| EXERCISE TASK |
Please find every line in the material below that contains the word "file" and copy each of those lines.

| EXERCISE MATERIALS |
● ● ● ●

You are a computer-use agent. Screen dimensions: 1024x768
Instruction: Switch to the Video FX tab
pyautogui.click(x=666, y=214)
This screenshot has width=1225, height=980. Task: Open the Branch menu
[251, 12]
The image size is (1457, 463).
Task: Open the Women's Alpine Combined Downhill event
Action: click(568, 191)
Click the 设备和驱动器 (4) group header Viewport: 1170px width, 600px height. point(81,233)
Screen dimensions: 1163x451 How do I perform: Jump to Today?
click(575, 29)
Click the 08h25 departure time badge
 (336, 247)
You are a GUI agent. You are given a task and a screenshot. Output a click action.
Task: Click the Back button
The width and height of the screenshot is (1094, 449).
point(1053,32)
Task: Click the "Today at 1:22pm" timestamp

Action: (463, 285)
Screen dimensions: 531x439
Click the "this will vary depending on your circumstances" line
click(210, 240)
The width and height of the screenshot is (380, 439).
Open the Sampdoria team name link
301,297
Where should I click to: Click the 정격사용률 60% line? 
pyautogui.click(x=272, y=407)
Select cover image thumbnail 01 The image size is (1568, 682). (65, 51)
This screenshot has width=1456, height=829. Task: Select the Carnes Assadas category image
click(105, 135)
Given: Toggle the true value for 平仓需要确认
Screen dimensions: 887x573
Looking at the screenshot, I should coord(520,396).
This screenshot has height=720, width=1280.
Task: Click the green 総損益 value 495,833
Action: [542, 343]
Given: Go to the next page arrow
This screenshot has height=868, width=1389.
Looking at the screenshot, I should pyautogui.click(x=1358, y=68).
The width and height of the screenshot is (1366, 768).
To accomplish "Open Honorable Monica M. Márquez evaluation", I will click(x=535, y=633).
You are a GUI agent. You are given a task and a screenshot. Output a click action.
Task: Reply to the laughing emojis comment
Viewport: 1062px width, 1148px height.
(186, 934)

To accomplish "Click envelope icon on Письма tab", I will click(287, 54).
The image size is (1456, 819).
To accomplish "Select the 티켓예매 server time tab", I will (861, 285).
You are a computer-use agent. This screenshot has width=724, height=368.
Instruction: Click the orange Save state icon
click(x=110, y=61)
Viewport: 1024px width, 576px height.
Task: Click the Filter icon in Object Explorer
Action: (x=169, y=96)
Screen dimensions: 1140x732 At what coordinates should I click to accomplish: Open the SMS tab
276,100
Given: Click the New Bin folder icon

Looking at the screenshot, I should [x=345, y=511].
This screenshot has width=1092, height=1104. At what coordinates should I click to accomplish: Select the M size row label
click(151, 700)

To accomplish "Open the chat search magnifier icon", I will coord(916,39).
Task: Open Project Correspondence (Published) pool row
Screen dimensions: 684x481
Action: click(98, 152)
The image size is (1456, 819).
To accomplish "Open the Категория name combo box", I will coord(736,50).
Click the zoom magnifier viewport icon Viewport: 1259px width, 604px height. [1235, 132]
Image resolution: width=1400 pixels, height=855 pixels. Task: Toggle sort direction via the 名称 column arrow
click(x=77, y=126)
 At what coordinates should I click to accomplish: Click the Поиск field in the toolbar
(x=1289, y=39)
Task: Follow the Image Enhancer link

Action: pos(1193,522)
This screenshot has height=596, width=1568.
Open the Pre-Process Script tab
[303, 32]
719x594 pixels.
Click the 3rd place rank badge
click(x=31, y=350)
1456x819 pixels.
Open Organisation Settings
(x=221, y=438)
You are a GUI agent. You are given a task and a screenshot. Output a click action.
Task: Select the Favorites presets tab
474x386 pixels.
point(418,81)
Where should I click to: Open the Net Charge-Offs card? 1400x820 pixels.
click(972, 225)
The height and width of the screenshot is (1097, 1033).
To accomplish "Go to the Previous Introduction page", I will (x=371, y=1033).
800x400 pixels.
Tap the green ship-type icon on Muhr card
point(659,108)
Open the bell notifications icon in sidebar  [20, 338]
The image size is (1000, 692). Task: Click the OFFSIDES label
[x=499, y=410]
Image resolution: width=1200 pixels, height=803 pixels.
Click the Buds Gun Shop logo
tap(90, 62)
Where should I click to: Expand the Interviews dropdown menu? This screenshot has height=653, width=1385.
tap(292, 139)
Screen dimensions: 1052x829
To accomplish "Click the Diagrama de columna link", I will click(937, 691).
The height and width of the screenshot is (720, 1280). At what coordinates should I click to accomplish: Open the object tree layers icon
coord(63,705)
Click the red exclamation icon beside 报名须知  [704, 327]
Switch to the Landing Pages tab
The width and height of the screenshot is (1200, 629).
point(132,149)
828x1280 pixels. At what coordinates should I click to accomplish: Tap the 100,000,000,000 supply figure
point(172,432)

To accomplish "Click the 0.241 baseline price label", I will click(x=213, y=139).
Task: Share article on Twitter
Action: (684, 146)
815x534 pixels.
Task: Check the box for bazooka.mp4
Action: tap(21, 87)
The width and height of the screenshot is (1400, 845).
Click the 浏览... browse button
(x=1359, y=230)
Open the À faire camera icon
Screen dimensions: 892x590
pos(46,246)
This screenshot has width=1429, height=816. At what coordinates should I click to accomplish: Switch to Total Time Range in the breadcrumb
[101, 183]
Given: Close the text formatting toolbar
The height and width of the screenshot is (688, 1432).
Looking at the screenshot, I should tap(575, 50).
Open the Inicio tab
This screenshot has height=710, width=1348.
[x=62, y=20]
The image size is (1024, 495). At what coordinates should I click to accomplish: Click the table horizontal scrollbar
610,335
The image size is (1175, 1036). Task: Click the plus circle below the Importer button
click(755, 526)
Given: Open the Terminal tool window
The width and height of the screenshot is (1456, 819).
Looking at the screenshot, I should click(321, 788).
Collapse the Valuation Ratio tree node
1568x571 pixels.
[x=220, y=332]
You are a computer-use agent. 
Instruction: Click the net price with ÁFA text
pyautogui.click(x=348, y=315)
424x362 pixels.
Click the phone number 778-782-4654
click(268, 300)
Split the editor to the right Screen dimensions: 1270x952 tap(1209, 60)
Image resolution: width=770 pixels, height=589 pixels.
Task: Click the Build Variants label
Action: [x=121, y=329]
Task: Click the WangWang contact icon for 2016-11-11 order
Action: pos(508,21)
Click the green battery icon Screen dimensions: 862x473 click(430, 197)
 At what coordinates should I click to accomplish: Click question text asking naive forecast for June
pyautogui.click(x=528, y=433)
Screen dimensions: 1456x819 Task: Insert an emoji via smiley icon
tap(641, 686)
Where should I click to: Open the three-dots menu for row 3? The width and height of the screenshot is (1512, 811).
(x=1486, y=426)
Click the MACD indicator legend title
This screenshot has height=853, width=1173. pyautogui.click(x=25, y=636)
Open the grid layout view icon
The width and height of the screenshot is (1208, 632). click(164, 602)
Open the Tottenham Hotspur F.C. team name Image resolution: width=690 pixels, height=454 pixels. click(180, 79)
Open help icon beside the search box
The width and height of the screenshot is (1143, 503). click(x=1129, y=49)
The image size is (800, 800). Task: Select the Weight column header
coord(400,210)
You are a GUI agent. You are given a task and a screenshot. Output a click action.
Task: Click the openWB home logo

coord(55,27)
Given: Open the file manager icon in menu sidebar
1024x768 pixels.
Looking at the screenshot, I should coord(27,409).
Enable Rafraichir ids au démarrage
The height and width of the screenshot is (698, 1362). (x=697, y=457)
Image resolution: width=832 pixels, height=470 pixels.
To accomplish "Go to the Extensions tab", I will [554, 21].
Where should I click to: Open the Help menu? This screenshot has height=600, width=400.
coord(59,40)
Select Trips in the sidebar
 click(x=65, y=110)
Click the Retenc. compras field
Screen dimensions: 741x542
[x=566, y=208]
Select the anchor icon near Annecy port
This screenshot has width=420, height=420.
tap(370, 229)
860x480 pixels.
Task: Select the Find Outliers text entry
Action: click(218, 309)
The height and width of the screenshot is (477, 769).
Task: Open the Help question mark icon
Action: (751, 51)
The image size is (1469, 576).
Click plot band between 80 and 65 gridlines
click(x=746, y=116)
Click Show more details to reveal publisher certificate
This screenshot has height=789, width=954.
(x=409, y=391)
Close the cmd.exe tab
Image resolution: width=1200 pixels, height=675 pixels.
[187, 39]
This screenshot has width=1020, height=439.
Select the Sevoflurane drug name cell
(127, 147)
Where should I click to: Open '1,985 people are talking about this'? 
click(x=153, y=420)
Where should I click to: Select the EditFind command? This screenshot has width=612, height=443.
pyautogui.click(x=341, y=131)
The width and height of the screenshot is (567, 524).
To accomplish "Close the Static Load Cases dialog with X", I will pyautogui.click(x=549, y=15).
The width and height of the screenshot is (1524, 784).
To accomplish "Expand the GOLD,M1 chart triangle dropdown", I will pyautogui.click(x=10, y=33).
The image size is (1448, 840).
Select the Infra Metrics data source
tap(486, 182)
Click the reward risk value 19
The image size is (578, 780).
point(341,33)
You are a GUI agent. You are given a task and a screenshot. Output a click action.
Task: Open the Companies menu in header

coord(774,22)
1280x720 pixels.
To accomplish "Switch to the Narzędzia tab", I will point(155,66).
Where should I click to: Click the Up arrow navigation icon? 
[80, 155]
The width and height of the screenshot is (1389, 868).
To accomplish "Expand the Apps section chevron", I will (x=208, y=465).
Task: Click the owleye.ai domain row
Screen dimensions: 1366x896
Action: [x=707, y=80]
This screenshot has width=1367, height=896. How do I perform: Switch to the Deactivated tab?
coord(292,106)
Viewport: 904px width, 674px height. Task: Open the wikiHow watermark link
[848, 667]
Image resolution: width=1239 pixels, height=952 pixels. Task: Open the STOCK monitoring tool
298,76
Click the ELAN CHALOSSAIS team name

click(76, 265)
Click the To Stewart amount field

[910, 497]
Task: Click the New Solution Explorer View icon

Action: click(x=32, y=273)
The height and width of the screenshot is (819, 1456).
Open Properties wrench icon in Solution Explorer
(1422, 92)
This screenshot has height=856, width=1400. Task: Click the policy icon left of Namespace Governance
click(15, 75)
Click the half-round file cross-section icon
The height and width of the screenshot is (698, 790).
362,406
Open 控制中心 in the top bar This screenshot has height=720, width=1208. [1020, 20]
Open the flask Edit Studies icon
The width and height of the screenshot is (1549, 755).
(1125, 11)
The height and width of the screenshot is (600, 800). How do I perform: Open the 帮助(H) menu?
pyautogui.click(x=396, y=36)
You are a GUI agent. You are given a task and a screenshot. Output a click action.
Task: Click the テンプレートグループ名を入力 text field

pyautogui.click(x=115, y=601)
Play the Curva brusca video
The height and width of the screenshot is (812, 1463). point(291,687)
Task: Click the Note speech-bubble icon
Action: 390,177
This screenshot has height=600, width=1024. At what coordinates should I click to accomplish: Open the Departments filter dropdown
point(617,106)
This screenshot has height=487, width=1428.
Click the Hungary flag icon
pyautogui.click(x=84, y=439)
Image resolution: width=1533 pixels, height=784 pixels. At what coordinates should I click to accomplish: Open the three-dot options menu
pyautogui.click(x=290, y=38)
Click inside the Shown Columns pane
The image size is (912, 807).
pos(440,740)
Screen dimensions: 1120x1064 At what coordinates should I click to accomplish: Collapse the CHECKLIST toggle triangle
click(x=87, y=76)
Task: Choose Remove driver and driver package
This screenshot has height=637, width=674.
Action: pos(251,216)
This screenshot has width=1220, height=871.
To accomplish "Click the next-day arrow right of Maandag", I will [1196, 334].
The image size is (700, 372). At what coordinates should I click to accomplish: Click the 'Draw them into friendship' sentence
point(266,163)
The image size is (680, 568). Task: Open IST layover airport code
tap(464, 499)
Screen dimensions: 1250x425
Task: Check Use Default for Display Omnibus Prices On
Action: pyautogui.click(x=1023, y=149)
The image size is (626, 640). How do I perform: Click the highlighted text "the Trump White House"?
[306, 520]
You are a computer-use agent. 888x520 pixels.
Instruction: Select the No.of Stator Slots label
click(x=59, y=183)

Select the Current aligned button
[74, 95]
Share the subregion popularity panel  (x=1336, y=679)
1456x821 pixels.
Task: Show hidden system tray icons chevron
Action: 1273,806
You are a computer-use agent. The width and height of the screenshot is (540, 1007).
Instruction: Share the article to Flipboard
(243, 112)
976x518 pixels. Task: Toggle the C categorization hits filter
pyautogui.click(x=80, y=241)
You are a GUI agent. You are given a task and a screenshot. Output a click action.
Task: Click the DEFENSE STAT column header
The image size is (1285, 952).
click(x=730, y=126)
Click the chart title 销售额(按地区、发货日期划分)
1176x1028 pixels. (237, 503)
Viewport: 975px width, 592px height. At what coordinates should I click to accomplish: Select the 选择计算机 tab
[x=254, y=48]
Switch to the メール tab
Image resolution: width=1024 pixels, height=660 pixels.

● ● ● ●

| RESULT OF THE TASK |
Given: Open the file manager icon in menu sidebar
Click the half-round file cross-section icon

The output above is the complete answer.